Your answer should hold exactly the lines from the line containing "[button] (1001, 1558)" through the end of the entries that follow.

[[ Extracted information, beginning ]]

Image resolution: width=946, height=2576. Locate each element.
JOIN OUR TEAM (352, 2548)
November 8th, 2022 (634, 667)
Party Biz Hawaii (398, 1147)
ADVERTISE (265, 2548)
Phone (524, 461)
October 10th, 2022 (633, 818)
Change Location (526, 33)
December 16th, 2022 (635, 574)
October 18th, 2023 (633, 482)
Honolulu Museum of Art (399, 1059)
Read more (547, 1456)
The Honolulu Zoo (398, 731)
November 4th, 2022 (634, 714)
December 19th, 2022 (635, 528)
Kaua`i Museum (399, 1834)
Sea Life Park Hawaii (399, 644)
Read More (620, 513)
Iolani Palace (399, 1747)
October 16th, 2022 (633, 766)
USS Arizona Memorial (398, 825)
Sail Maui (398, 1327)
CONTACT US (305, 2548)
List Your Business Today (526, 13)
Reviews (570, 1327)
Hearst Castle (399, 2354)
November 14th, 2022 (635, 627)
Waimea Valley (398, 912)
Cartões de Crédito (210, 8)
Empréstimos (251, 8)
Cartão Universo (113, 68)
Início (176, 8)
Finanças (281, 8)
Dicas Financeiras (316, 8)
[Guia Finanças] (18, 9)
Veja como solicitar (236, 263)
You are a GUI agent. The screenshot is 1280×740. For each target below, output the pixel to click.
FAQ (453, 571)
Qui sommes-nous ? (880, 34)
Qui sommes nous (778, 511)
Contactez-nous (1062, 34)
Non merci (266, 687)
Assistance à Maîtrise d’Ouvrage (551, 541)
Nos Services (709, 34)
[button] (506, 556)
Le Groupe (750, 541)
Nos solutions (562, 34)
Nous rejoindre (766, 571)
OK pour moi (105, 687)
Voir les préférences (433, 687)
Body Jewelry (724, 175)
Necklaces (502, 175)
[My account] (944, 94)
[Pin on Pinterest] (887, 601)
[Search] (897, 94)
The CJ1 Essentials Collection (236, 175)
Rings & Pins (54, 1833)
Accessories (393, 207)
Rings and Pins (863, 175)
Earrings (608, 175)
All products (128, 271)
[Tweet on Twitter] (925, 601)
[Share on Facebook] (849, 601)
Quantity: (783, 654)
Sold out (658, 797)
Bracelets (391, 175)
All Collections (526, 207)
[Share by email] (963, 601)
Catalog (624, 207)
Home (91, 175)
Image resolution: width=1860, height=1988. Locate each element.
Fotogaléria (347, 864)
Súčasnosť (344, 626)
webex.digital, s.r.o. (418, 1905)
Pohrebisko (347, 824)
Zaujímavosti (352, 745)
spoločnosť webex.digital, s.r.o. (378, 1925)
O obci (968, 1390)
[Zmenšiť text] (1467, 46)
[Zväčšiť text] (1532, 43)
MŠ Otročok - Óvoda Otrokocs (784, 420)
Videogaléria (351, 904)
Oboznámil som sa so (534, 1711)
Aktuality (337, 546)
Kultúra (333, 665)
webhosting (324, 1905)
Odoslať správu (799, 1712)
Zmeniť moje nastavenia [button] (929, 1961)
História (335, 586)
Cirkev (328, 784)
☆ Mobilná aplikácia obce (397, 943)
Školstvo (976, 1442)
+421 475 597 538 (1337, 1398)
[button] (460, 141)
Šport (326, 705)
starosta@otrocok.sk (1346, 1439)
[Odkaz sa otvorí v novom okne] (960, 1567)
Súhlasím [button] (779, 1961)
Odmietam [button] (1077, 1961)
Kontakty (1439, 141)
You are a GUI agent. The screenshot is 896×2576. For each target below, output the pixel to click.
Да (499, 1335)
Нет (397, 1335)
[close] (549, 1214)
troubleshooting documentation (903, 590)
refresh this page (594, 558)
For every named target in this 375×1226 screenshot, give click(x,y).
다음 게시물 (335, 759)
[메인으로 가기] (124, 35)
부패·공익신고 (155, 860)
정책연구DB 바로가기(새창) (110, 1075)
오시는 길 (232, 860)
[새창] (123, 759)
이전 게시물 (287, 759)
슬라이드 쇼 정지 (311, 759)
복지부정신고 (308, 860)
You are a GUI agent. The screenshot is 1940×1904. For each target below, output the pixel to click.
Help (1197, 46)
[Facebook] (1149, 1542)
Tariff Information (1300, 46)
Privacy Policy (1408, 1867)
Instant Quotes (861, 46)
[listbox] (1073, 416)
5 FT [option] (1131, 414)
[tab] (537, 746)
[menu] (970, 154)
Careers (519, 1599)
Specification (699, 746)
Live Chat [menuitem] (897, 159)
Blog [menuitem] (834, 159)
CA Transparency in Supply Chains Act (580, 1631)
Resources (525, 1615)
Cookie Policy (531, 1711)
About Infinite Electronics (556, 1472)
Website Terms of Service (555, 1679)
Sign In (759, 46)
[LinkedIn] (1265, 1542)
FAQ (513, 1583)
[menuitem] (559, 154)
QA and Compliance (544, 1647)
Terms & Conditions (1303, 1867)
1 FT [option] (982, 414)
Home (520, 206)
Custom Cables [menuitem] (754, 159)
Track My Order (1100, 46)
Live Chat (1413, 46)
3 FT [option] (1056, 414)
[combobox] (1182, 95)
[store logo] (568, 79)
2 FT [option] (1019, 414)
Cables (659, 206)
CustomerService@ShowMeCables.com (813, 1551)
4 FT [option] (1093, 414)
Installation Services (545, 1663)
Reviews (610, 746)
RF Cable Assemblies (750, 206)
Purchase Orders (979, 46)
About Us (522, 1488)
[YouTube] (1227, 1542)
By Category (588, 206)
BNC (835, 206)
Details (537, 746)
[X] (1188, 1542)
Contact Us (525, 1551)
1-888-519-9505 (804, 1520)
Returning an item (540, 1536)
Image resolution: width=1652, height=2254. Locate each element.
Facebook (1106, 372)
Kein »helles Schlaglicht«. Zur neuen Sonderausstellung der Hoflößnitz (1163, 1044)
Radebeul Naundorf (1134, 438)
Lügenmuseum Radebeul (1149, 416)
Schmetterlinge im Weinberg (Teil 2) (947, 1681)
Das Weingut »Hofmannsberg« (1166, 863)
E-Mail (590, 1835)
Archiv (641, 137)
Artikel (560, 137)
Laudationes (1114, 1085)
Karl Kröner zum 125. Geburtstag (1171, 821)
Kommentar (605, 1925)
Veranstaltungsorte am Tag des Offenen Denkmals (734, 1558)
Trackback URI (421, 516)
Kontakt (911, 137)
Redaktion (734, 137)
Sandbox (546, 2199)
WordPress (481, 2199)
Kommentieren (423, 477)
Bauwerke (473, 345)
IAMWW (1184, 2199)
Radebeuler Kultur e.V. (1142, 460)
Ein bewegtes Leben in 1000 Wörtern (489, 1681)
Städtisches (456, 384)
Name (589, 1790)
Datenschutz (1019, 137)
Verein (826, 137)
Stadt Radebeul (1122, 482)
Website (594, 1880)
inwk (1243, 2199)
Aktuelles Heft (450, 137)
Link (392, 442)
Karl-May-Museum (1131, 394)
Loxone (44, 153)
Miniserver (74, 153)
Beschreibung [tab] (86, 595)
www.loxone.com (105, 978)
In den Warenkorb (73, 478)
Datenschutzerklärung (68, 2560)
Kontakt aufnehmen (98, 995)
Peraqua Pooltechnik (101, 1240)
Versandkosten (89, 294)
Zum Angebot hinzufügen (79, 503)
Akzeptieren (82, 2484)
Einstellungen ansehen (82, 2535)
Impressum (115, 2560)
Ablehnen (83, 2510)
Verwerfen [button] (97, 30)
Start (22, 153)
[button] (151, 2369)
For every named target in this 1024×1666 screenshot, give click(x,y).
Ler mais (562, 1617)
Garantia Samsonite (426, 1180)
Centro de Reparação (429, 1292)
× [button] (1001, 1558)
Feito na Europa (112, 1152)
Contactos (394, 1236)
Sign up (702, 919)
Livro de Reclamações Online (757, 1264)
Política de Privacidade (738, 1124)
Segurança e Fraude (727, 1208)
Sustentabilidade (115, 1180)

[[ Extracted information, end ]]

Answer to this task:
× [button] (1001, 1558)
Feito na Europa (112, 1152)
Contactos (394, 1236)
Sign up (702, 919)
Livro de Reclamações Online (757, 1264)
Política de Privacidade (738, 1124)
Segurança e Fraude (727, 1208)
Sustentabilidade (115, 1180)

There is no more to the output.